As Senate leader, Pete Kelly backed major funding cutbacks for university

A recent letter to the editor in Fairbanks all but portrays Sen. Pete Kelly as the patron saint of the University of Alaska.

The truth is more complicated than will be portrayed in his re-election campaign.

Kelly, a former UA lobbyist, deserves most of the credit for putting a 2014 financing plan together to fund the power plant project at the University of Alaska Fairbanks. He also deserves a big part of the blame for a catastrophic decline in state funding for higher education.

Kelly is a career government worker with a state pension who portrays himself as a private sector champion fighting to defeat socialism. He has a adopted a campaign slogan that could have been borrowed from Forrest Gump: “Government should be limited and people should be free.”

The power plant project is critical to the future of the campus because the old plant was long past its retirement date. The new plant is mostly being paid for with borrowed money, requiring the university to raise tuition, use money from fuel savings, and find cash in other areas to cover debt service costs of about $10 million a year.

Those payments will have to be made for the next quarter-century or so.
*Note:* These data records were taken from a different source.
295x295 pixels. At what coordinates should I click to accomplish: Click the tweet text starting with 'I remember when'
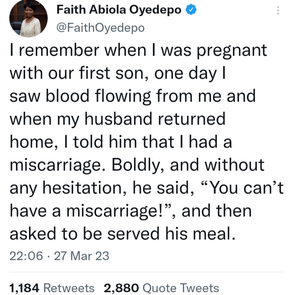[x=146, y=142]
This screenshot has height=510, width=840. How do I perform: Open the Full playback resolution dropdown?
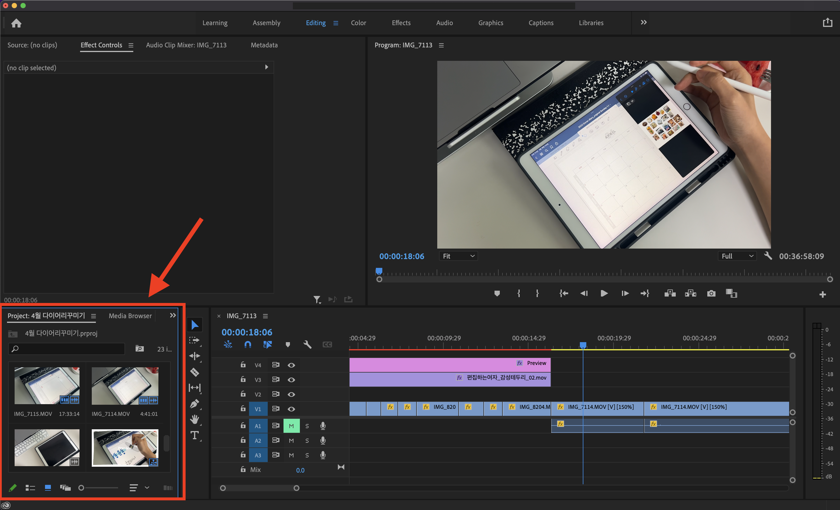[737, 256]
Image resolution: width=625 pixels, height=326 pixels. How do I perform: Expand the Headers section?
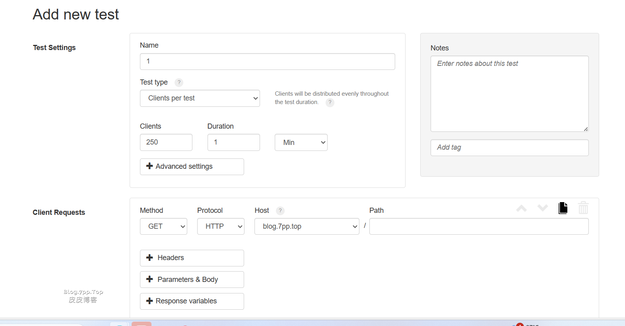tap(192, 258)
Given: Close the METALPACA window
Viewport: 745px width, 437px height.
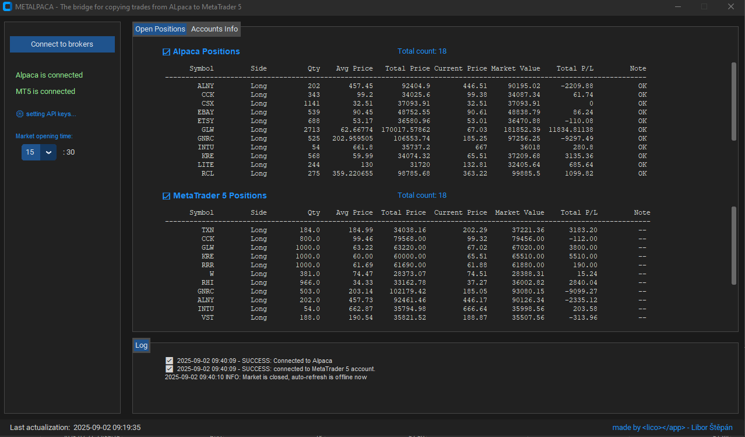Looking at the screenshot, I should [x=731, y=6].
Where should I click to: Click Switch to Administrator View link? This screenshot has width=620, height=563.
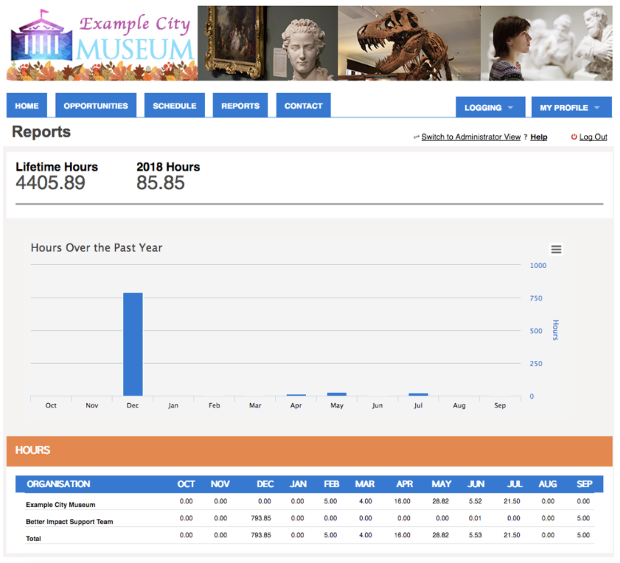tap(470, 137)
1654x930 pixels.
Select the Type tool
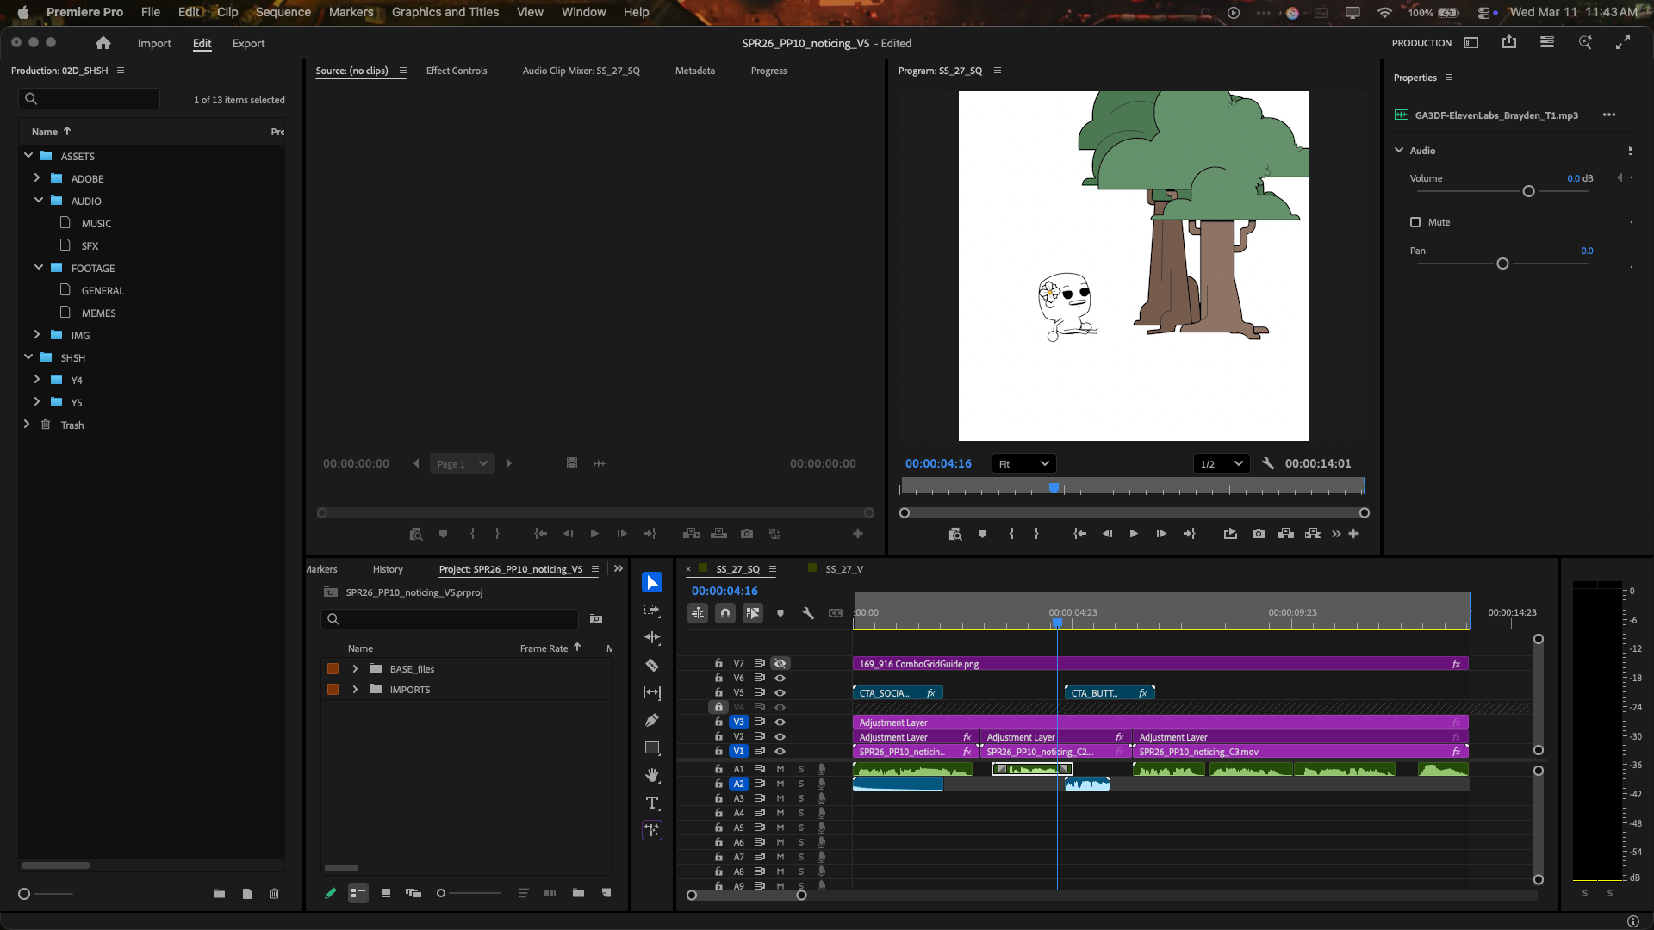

Of the $245 million total, about $87 million was in the form of direct state appropriations. The rest is borrowed money.

While there was a non-binding agreement four years ago that about half of that $10 million would be paid for every year with an extra state appropriation, that deal has been forgotten. Instead, the university has had to cut other areas to pay the debt service as its funding from the Legislature has been slashed.

Had the power plant financing plan not been approved in 2014, it would have been impossible to get it through the Legislature the following years. There are two main reasons.

First, oil prices began to collapse later in 2014. Second, Kelly and the Republican majority opposed any new taxes to pay for critical infrastructure projects at UA or anywhere else.

Kelly has helped lead the charge for a dramatic decline in funding for the university at a period in state history in which the Legislature should be investing much more in higher education.

His biggest push related to higher education in recent years was his failed campaign to allow students on University of Alaska campuses to carry guns.

The state has reduced the general fund appropriation to the university from $378 million in fiscal year 2014 to $317 million last fiscal year. It was raised to $327 million this fiscal year, not enough to reverse the tide of program reductions and dropping enrollment.

At one point in 2016, Kelly voted for a UA budget of $300 million, saying that there were no alternatives because of low oil prices.

There were alternatives, but Kelly refused to support taxes. Kelly claims it would be wrong for the state to distribute Permanent Fund dividends to the people of Alaska while collecting an income tax from "the producers of Alaska."

"There's a foundational absurdity in the fact that under an income tax, what you contemplate is handing a person a check with one hand and taxing them with the other. And it just doesn't make sense," Kelly said in 2017.

So credit where credit is due about the power plant. But hold off on canonization.